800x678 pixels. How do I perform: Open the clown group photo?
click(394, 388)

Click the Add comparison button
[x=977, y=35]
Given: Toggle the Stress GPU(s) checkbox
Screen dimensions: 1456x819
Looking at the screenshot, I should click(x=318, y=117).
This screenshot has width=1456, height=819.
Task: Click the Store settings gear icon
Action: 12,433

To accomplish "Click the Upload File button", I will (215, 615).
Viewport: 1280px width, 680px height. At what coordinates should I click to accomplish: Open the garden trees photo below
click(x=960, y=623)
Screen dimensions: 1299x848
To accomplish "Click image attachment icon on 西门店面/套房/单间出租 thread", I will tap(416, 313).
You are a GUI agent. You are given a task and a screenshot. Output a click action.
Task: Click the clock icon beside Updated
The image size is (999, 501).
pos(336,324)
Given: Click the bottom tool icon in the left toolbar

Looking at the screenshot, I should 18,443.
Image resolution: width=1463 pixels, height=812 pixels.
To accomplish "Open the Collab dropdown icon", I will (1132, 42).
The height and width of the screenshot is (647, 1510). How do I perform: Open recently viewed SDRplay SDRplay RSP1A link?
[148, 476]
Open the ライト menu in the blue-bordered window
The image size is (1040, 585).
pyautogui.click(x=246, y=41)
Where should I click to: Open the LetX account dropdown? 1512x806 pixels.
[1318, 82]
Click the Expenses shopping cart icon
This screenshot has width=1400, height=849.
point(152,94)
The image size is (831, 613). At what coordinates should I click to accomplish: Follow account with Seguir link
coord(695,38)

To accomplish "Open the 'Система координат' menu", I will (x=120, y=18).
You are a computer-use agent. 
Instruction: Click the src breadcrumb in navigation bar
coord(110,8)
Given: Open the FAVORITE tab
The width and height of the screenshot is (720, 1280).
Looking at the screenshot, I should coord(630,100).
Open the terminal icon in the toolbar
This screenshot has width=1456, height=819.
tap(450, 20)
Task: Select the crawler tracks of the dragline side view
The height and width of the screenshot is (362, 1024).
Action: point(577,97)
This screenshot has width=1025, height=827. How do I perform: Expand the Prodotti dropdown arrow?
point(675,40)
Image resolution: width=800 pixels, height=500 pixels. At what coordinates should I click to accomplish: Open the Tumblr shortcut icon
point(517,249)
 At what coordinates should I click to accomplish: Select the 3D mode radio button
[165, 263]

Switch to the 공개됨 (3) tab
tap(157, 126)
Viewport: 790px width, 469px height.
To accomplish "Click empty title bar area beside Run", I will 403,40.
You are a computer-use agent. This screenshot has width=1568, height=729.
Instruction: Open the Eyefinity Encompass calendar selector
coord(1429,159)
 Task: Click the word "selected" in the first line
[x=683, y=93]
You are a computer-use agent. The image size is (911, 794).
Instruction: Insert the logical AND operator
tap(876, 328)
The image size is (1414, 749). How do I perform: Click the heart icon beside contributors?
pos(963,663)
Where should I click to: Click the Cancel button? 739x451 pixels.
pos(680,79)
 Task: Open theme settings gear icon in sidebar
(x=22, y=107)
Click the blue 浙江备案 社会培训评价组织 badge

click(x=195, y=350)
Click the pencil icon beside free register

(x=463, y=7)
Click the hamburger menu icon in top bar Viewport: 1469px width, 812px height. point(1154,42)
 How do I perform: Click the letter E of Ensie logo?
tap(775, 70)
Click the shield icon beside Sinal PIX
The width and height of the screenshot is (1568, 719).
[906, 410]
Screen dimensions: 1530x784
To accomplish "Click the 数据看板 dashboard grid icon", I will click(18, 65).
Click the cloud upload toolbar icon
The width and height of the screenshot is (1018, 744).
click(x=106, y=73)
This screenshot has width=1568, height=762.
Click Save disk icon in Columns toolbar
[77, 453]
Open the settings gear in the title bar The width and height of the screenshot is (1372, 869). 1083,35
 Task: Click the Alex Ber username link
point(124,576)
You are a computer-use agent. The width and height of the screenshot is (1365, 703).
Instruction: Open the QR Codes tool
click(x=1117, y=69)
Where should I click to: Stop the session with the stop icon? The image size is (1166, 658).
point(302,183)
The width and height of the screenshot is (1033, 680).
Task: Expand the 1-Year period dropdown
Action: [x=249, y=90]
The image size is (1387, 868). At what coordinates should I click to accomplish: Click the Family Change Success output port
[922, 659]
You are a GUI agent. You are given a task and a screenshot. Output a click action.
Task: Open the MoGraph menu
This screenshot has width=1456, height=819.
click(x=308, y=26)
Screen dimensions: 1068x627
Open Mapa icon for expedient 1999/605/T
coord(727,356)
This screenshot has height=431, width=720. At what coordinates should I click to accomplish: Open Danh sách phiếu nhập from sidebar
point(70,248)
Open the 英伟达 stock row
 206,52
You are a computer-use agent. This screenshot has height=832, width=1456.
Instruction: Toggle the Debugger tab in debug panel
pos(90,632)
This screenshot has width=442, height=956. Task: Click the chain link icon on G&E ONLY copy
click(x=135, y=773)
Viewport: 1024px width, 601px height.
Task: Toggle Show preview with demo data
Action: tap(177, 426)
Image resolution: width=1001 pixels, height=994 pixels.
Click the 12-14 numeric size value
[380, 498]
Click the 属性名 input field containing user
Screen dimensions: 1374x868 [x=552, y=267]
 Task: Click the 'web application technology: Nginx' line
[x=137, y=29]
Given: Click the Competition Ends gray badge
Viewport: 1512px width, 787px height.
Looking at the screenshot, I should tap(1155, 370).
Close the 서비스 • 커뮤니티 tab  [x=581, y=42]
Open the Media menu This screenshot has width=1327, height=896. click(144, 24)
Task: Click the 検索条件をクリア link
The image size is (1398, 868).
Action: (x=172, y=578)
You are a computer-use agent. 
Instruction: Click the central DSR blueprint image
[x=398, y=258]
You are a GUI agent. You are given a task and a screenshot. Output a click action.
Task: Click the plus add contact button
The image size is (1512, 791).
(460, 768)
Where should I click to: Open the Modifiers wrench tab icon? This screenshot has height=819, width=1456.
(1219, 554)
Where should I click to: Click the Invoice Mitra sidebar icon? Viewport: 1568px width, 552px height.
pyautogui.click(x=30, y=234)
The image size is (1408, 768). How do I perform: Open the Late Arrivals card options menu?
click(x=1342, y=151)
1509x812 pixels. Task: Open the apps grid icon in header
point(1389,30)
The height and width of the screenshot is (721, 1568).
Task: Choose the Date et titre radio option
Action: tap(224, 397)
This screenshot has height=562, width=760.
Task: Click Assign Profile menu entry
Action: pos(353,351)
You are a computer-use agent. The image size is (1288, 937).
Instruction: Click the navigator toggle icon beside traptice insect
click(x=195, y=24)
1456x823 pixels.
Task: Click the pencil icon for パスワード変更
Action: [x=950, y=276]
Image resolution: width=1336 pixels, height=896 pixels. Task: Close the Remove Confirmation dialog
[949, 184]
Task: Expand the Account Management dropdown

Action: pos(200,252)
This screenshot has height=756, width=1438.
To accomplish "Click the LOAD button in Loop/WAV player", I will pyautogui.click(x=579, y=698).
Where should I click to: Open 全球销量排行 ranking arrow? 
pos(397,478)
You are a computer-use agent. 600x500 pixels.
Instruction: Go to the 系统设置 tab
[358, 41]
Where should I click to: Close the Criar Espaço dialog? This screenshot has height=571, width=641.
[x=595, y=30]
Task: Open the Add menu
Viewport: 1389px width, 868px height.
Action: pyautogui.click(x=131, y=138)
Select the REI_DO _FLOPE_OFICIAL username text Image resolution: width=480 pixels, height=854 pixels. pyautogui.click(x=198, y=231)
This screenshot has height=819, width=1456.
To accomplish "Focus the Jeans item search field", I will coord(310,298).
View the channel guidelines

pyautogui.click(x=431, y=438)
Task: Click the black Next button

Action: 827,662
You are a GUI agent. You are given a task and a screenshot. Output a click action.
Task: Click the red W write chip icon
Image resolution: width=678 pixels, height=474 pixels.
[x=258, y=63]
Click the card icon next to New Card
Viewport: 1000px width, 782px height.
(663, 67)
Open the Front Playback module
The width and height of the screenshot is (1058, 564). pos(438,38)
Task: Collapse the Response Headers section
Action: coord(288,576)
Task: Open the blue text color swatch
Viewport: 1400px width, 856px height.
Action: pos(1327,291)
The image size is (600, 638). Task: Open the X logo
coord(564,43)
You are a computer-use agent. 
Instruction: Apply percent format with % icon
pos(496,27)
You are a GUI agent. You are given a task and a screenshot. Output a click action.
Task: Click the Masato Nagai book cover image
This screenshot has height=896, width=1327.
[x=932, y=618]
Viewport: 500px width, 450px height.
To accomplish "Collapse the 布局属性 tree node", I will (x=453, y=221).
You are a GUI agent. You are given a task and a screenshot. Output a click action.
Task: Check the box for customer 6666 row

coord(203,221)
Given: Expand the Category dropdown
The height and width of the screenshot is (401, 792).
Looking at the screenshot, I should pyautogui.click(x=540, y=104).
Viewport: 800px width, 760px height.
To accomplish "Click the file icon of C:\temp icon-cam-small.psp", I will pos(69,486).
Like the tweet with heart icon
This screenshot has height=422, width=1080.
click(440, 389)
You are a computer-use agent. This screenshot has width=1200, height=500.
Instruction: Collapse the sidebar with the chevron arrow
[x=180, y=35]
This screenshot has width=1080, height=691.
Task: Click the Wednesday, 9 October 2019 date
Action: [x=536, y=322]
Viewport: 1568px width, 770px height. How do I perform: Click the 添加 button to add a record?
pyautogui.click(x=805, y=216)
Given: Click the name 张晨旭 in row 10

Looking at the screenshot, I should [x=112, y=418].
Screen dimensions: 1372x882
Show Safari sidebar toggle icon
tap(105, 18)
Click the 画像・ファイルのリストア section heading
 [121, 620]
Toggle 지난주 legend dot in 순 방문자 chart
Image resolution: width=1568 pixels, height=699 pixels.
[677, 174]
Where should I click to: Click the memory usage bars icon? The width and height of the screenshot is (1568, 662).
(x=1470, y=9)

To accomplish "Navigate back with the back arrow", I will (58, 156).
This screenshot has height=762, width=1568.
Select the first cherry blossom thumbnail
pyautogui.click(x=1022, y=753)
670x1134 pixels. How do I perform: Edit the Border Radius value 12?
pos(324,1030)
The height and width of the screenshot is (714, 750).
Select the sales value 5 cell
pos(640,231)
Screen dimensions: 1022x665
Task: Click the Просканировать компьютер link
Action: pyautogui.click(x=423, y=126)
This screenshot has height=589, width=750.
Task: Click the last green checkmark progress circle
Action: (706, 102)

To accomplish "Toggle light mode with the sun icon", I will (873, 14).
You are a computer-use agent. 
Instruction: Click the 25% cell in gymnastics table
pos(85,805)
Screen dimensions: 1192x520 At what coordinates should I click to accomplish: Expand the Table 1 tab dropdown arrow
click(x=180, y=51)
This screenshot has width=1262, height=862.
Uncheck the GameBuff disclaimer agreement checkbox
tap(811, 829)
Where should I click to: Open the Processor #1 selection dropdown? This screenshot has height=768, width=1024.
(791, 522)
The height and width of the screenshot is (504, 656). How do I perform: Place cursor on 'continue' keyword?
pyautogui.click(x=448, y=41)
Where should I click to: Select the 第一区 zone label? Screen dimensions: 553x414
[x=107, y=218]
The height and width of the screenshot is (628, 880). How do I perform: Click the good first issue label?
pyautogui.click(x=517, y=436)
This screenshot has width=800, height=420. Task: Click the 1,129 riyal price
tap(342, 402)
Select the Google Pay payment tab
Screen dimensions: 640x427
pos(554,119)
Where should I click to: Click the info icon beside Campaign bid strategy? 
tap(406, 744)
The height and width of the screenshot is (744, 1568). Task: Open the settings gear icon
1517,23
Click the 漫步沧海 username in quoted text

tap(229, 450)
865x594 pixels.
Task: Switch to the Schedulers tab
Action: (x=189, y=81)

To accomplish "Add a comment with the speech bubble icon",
----------------------------------------
What to work on
Pick out every line in the material above that contains the word "dialog", and copy each one in full.

Task response
Image resolution: width=1336 pixels, height=896 pixels. Task: Close the Remove Confirmation dialog
Where should I click to: Close the Criar Espaço dialog? This screenshot has height=571, width=641.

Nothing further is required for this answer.